We all know about the Big Six, the Premier League’s half a dozen richest clubs who monopolise the top places in the table, effectively creating a two-tier division of haves and have-nots.
It’s plain to see in the current rankings, with the biggest gap between positions anywhere in the top flight being the 12 points that separate Chelsea, in sixth, and Wolves, directly below them.
The problem with talking about a Big Six, however, is that it implies a measure of equality between them when the truth is that the top three – Manchester City, Liverpool and Tottenham – are in a league of their own.
City, Liverpool and Spurs highlighted that fact over the weekend with home victories by at least two-goal margins over Chelsea, Bournemouth and Leicester respectively.
That should have been no surprise; all three average well in excess of two points per game, with at least 20 wins each from their 26 or 27 league fixtures so far this term.
Oh, and the second biggest gap between places anywhere in the division? That’s the nine points separating Tottenham, in third, and fourth-placed Manchester United.
Manchester City thrash Chelsea
Champions City underlined the chasm between the top three and the Big Six also-rans on Sunday when they eviscerated Chelsea 6-0. It came seven days after they had eased past Arsenal 3-1.

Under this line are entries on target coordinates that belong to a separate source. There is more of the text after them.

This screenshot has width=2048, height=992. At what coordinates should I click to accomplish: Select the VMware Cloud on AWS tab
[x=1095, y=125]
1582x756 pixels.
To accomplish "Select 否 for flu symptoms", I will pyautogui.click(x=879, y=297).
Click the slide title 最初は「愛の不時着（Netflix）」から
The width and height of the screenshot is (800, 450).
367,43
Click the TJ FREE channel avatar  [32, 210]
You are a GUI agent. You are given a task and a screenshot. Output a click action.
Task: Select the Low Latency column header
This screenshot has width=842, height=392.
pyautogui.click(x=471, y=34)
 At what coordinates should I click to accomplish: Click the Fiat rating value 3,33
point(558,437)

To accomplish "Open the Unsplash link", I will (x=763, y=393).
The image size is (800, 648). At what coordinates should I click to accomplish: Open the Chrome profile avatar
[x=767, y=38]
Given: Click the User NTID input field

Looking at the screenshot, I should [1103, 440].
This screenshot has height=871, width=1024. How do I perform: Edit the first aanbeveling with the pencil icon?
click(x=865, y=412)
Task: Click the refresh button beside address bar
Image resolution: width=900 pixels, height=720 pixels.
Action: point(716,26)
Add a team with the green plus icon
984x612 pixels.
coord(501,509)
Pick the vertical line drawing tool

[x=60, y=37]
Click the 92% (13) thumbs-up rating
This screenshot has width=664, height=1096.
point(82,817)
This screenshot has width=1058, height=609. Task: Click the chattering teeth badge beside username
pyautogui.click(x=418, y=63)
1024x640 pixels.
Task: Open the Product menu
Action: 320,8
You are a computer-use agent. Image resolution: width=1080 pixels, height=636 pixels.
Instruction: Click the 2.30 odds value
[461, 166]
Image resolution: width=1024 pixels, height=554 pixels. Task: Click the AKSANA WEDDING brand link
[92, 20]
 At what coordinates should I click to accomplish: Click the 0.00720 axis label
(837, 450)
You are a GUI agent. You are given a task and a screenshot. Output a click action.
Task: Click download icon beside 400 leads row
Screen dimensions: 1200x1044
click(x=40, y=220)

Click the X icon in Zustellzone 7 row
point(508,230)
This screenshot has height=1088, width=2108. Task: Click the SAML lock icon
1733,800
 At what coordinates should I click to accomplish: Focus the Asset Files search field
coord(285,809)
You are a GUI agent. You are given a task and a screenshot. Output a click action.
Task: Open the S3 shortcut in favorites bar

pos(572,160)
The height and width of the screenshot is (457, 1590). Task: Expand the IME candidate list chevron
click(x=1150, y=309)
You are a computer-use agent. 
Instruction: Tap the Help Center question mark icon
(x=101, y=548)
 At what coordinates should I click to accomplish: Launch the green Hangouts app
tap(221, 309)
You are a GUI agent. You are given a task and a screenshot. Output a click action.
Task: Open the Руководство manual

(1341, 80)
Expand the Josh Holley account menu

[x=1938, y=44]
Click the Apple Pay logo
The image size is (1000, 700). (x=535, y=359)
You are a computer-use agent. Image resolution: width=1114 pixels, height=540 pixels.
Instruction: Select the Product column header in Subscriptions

The result lifted them back above Liverpool into first place, albeit on goal difference and having played a game more, and there looks to be a renewed focus about Pep Guardiola’s team.
For the second weekend in succession Sergio Aguero scored a hat-trick, taking his tally to 11 goals in 10 appearances since Christmas.
For the third time in four games they struck within five minutes of kick-off, this time when Raheem Sterling netted the first of his two goals.
Of their last 12 matches in all competitions, City have won 11.
Liverpool shake off jitters against Bournemouth
Ruthlessness distinguishes the Big Three from their nearest challengers, which is what made Liverpool’s dropped points in consecutive games with Leicester and West Ham so notable.
The Reds, who have only lost once in the league all season, didn’t slip up again when Bournemouth visited Anfield on Saturday, winning 3-0 against a team who have now been beaten in 10 of their 13 away games.
If there was tension at first – even Sadio Mane’s opener was greeted with some stern celebrations – that gave way to joyful second and third goals by Georginio Wijnaldum and Mohamed Salah.
Tottenham defy doubters
This was meant to be a top two by now, but Tottenham continue to defy those who predicted that injuries to Harry Kane and Dele Alli would cut them adrift.
Instead they have ground out results – in the league, at least – and made it four wins from four in Kane’s absence on Sunday when they saw off Leicester 3-1 with goals from Christian Eriksen and Son Heung-Min.
For all that, the suspicion is that this remains a two-horse race for the title. With so few points being dropped at all, the five between Liverpool and Spurs looks significant.
Fourth place is Manchester United's to lose
Had the season started when Ole Gunnar Solskjaer replaced Jose Mourinho in the dugout, United might be in the title mix themselves – and certainly among a Big Four.
Saturday’s 3-0 win at Fulham means they have taken 25 of a possible 27 points under Solksjaer. Arsenal and Chelsea, meanwhile, have been exposed as works in progress at best.
While the gap to Spurs seems too big to bridge now, and although they only lead the other two London sides by a point, the momentum is all theirs and fourth place is surely United’s to lose.